• _TASK DETAILS_:
Count the lines below that contain the string "title", with case significant. Reply with the number alone.
== RECORDED INFORMATION ==
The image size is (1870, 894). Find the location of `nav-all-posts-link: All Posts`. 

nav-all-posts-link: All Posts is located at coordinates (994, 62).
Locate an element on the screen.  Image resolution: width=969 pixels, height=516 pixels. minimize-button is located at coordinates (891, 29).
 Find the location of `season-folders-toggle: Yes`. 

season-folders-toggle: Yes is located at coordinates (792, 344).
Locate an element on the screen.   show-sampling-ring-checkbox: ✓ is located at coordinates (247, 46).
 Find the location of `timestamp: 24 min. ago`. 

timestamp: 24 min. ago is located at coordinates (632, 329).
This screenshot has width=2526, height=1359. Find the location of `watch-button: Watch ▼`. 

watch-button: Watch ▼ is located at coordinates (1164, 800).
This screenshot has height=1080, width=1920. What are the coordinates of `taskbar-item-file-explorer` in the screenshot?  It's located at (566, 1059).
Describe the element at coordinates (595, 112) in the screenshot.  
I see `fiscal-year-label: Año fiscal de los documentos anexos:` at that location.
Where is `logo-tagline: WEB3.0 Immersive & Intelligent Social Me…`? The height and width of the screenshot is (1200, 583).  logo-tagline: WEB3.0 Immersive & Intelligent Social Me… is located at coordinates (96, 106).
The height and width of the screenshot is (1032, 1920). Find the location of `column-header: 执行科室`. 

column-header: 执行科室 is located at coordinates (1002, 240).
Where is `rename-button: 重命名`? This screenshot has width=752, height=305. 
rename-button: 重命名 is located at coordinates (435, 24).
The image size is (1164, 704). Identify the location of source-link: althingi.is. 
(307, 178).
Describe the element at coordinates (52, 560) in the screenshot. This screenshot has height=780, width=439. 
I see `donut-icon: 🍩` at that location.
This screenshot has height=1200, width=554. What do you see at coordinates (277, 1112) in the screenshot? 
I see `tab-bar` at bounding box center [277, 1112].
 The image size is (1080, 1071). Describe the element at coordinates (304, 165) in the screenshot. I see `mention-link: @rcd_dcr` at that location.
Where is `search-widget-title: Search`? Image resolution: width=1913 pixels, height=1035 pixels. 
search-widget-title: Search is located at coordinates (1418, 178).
===
• _OUTPUT BELOW_:
2